I'm not Catholic, but I've often thought all that confession must be good for the soul. Of course, everything I know about the practice comes from TV and movies, though I'm pretty sure most priests in those confessional booths don't look like Antonio Banderas. Today I had the thought that maybe getting a few things off my chest would be a good start to my weekend. And since I"m running a half-marathon on Saturday morning, surely I will be lighter on my feet without all the guilt weighing me down. That's how this stuff works, right?
Okay here goes (I should note that this only accounts for things in the past two weeks, because often days I have to think hard to remember the exact date my kids were born, so I can't possibly be expected to remember the wrongdoings I committed before that):
* On one of the many nights I was the last one to bed, I was fumbling around in the dark bathroom and suddenly realized I was brushing my teeth with Mr. T's toothbrush. And I didn't tell him. But at least this time neither of us had strep throat. Sorry honey.

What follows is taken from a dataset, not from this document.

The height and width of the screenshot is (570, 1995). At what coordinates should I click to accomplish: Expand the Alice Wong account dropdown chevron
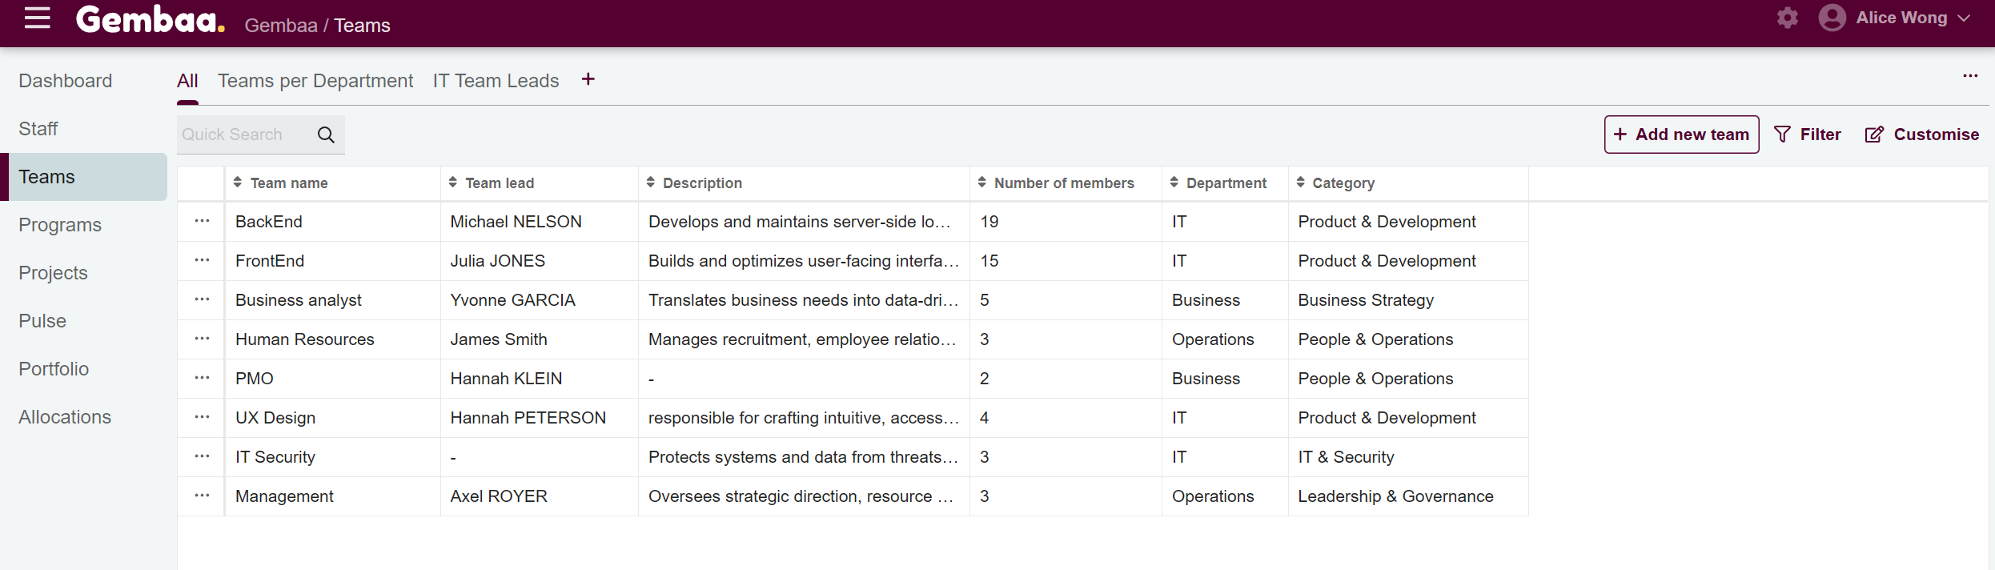[x=1964, y=18]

* I promised my friend A. I wouldn't stay up late getting ready for Shooter's birthday party. The next day when she asked what time I got to bed, I replied with a vague, "Oh, not that late." In all fairness, 2 a.m. is still early for some people. Like strippers. And hey, my night involved glitter too.
* I just compared prepping my daughter's fourth birthday party to taking off my clothes for money.
* It was really 3 a.m.
* I voluntarily watched the movie Honey for the second time in my life (it was on TV) and I remembered some of the scenes, even though it's been years since I saw it for the first time. For the record, I do not remember a specific moment or scene from any of the Lord of the Rings movies.

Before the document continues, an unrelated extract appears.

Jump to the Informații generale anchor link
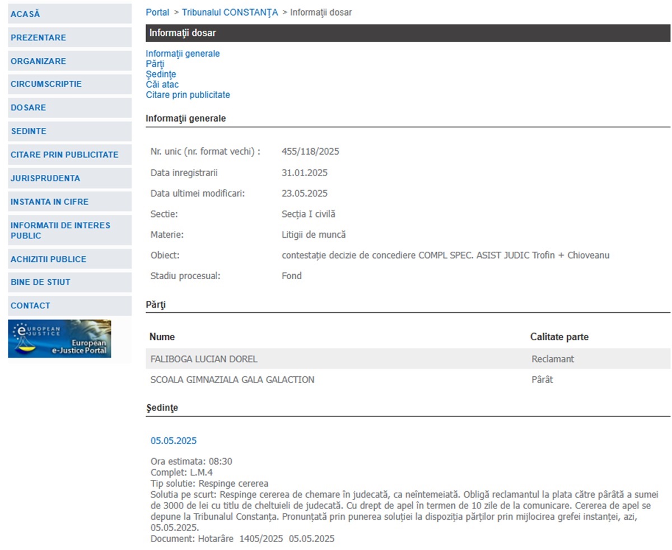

* I finished the wine. All the times. This was not a one-time occurrence.
* 5 a.m. I HAVE A SERIOUS PROBLEM AND I DON'T KNOW HOW TO MAKE IT STOP.
* I ran alone in the park after the sun had gone down, despite my mother's constant pleas to "please, never run alone in the park." Sorry mama, I won't do it again.
* I spilled dry cereal on the floor and let Little Dude and the dog eat it instead of sweeping or vacuuming it up.
I was right. I have a sense of clarity now. I should probably go ruin that with some sort of caffeine overdose or blatant disregard for the AAP warnings to avoid television for children under two.